About this task
What comes back must be the data itself, retyped exactly.

● ● ● ●

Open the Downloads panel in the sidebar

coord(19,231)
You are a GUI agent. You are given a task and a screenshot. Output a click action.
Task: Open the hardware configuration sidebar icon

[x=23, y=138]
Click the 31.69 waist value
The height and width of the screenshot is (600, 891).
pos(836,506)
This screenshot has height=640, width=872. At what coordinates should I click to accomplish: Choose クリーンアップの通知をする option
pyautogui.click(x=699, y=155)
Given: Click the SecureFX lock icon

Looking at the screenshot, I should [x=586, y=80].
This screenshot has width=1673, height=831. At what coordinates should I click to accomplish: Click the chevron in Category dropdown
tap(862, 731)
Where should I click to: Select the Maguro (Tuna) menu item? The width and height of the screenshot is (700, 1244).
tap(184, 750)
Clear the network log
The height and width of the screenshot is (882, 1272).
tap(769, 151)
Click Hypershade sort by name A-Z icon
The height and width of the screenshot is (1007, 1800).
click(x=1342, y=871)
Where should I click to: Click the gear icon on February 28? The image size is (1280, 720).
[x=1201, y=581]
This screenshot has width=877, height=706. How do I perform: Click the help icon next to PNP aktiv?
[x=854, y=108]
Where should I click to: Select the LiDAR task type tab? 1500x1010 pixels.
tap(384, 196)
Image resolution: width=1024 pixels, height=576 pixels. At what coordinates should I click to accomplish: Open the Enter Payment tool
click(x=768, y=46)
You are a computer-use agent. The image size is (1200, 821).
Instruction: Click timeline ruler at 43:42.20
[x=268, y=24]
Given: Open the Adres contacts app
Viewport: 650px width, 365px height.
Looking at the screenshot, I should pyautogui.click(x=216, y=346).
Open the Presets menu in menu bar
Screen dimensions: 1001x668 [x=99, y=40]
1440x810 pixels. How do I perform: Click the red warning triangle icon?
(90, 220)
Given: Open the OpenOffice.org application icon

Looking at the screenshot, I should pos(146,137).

● ● ● ●

Answer space
Open the Downloads panel in the sidebar

coord(19,231)
You are a GUI agent. You are given a task and a screenshot. Output a click action.
Task: Open the hardware configuration sidebar icon

[x=23, y=138]
Click the 31.69 waist value
The height and width of the screenshot is (600, 891).
pos(836,506)
This screenshot has height=640, width=872. At what coordinates should I click to accomplish: Choose クリーンアップの通知をする option
pyautogui.click(x=699, y=155)
Given: Click the SecureFX lock icon

Looking at the screenshot, I should [x=586, y=80].
This screenshot has width=1673, height=831. At what coordinates should I click to accomplish: Click the chevron in Category dropdown
tap(862, 731)
Where should I click to: Select the Maguro (Tuna) menu item? The width and height of the screenshot is (700, 1244).
tap(184, 750)
Clear the network log
The height and width of the screenshot is (882, 1272).
tap(769, 151)
Click Hypershade sort by name A-Z icon
The height and width of the screenshot is (1007, 1800).
click(x=1342, y=871)
Where should I click to: Click the gear icon on February 28? The image size is (1280, 720).
[x=1201, y=581]
This screenshot has width=877, height=706. How do I perform: Click the help icon next to PNP aktiv?
[x=854, y=108]
Where should I click to: Select the LiDAR task type tab? 1500x1010 pixels.
tap(384, 196)
Image resolution: width=1024 pixels, height=576 pixels. At what coordinates should I click to accomplish: Open the Enter Payment tool
click(x=768, y=46)
You are a computer-use agent. The image size is (1200, 821).
Instruction: Click timeline ruler at 43:42.20
[x=268, y=24]
Given: Open the Adres contacts app
Viewport: 650px width, 365px height.
Looking at the screenshot, I should pyautogui.click(x=216, y=346).
Open the Presets menu in menu bar
Screen dimensions: 1001x668 [x=99, y=40]
1440x810 pixels. How do I perform: Click the red warning triangle icon?
(90, 220)
Given: Open the OpenOffice.org application icon

Looking at the screenshot, I should pos(146,137).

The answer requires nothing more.